Pendapat Mayoritas Ulama
Mayoritas ulama dari empat mazhab (Hanafi, Maliki, Syafi’i, dan Hanbali) menyatakan bahwa menjual daging kurban hukumnya haram. Ini didasarkan pada hadis sahih riwayat Bukhari dan Muslim:
“Barangsiapa menyembelih (hewan kurban), maka janganlah memberikan sesuatu pun darinya kepada penyembelih sebagai upah. Kami akan memberikan upahnya dari uang kami sendiri.” (HR. Bukhari dan Muslim)
Hadis ini menjadi dasar kuat bahwa bagian dari hewan kurban, termasuk daging, kulit, atau bagian lainnya, tidak boleh menjadi alat tukar atau diperjualbelikan.
Hikmah Pelarangan Jual Beli
Larangan ini dimaksudkan agar ibadah kurban tetap murni karena Allah SWT, bukan menjadi sarana bisnis. Jika daging kurban boleh dijual, maka akan membuka celah eksploitasi dan mengurangi nilai ibadahnya.
Apakah Penerima Kurban Boleh Menjual Dagingnya?
Pertanyaan lanjutan yang sering muncul adalah apakah orang yang menerima daging kurban boleh menjual kembali daging tersebut?
Penerima Kurban Mendapat Hak Kepemilikan
Setelah daging kurban diberikan kepada mustahik (penerima yang berhak), maka ia menjadi milik mereka secara penuh. Dalam konteks ini, para ulama memperbolehkan mustahik menjual daging kurban yang telah menjadi miliknya apabila ada kebutuhan mendesak.
Namun demikian, hal ini bukan berarti dianjurkan, karena semangat kurban adalah untuk dikonsumsi, bukan diperjualbelikan kembali.
Penekanan pada Adab Sosial
Jika seorang mustahik langsung menjual daging kurban yang baru ia terima, hal itu dapat dianggap sebagai tidak menghargai pemberian dan semangat ibadah.
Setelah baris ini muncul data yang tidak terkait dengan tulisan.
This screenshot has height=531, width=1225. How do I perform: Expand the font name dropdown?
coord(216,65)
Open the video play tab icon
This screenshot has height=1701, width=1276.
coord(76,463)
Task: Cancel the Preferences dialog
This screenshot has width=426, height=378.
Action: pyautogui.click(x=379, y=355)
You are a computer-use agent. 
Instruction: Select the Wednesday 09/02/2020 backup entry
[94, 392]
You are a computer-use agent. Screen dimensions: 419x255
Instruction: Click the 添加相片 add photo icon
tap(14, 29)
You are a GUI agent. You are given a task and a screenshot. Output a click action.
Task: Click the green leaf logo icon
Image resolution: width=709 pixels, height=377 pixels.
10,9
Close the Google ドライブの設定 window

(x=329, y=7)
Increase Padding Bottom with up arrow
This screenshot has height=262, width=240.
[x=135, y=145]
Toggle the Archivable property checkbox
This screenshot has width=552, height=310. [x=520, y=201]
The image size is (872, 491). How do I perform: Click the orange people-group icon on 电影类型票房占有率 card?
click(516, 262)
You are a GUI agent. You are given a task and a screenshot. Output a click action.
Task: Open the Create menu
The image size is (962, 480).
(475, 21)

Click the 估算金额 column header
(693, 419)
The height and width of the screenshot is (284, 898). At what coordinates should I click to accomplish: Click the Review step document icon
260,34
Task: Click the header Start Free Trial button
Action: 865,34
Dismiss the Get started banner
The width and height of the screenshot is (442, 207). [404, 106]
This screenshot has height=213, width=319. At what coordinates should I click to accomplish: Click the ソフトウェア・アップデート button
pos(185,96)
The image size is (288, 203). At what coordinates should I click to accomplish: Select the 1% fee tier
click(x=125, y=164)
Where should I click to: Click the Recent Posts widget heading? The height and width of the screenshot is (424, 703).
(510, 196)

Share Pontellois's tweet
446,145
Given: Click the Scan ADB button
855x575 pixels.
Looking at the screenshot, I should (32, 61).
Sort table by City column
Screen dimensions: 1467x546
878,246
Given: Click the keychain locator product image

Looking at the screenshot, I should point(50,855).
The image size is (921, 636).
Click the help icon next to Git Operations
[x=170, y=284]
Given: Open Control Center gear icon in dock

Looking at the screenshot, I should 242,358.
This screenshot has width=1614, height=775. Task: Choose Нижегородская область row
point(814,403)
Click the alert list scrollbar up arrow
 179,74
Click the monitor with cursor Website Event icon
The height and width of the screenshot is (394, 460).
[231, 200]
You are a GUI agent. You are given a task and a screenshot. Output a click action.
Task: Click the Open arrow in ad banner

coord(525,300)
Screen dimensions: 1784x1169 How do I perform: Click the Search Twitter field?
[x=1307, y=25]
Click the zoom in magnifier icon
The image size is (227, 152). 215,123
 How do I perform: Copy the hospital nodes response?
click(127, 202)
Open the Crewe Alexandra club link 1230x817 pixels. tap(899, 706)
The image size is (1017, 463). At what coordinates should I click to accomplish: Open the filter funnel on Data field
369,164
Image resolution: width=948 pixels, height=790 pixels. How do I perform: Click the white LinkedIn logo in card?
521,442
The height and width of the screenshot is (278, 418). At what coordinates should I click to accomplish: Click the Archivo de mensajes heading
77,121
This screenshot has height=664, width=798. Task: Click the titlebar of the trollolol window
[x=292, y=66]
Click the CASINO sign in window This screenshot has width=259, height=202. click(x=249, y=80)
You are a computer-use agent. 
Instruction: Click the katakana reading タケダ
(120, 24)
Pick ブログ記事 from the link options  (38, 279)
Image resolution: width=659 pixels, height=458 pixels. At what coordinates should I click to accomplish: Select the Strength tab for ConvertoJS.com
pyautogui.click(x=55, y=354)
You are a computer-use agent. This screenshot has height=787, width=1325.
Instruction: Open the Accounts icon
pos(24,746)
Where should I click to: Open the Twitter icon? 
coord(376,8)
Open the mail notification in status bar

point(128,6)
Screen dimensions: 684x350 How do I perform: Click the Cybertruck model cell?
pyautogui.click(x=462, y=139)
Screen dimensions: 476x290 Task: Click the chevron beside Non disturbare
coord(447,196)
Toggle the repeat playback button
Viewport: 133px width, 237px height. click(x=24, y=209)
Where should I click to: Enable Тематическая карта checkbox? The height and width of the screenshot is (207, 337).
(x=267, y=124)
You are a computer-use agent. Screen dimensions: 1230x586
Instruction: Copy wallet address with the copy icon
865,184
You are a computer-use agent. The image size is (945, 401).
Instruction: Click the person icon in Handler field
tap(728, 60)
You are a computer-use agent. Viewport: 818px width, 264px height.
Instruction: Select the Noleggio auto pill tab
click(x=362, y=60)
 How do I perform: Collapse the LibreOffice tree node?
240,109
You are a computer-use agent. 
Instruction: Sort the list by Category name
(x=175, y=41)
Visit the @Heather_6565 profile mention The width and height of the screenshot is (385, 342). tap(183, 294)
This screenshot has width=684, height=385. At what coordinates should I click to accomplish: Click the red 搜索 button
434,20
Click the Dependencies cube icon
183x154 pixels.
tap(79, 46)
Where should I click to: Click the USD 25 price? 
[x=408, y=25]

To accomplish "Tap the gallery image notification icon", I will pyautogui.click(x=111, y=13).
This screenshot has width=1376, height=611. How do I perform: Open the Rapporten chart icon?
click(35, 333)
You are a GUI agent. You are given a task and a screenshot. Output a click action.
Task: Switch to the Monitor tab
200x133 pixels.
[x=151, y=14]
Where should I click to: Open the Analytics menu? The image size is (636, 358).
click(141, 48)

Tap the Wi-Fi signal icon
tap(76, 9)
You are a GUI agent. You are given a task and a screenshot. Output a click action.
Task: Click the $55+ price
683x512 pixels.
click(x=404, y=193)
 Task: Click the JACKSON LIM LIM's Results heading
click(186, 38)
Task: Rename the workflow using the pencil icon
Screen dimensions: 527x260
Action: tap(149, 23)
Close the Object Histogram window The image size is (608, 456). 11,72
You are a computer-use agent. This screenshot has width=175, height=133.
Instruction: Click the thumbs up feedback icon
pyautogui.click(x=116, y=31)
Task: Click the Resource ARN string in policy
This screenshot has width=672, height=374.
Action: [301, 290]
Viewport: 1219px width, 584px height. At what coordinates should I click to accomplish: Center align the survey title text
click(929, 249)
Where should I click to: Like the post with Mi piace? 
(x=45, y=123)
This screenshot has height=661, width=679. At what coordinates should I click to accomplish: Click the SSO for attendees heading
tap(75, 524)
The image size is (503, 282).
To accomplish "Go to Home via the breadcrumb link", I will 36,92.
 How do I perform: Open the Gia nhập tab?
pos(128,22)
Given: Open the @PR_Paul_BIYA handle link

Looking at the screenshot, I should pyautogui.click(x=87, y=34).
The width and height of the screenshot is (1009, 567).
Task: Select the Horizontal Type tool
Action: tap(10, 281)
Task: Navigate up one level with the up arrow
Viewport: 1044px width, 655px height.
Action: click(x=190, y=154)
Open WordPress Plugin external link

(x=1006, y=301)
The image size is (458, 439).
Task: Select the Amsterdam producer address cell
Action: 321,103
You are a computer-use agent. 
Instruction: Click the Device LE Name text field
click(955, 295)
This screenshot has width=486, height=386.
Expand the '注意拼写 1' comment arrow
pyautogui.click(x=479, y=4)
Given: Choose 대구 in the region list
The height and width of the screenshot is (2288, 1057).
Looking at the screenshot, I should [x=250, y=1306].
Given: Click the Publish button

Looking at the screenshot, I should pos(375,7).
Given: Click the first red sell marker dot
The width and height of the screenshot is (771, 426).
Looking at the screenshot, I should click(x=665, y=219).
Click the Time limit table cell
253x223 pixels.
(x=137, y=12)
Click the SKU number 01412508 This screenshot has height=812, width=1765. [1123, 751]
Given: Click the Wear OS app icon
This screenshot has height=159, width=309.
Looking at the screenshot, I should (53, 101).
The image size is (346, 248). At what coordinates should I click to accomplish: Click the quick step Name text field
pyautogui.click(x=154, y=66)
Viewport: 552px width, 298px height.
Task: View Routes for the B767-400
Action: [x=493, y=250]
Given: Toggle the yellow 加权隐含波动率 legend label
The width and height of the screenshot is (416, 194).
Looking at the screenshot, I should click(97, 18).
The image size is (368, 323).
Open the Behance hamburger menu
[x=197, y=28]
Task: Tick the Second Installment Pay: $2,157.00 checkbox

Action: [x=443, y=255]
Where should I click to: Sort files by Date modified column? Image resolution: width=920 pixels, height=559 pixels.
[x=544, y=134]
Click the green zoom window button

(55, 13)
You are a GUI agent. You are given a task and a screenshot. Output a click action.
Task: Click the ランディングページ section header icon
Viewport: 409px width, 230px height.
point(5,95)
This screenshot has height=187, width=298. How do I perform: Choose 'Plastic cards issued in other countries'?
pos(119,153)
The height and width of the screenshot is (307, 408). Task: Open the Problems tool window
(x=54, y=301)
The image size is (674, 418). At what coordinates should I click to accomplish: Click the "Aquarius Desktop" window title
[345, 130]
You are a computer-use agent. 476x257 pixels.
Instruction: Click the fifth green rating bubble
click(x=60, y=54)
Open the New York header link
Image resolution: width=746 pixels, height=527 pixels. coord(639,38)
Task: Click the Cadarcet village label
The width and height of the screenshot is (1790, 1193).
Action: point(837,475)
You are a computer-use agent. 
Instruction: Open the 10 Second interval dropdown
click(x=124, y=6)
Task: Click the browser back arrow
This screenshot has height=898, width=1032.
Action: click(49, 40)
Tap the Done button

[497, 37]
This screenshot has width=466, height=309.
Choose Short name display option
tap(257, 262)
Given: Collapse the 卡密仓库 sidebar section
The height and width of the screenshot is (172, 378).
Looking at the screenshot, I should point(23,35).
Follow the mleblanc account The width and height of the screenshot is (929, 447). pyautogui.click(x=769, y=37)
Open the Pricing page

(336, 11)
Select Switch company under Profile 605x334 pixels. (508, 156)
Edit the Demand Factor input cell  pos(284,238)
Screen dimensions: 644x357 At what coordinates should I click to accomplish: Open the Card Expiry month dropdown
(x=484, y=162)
Oleh karena itu, meskipun secara hukum diperbolehkan, sebaiknya dihindari kecuali sangat terpaksa.
Bagaimana dengan Kulit, Tanduk, dan Bagian Lain?
Tak hanya daging, bagian tubuh lain dari hewan kurban seperti kulit, tanduk, dan tulang juga tidak boleh diperjualbelikan oleh pekurban.
Dilarang Memberi Upah dari Bagian Kurban
Sebagaimana disebut dalam hadis sebelumnya, Rasulullah SAW melarang menjadikan bagian dari hewan kurban sebagai upah kepada penyembelih.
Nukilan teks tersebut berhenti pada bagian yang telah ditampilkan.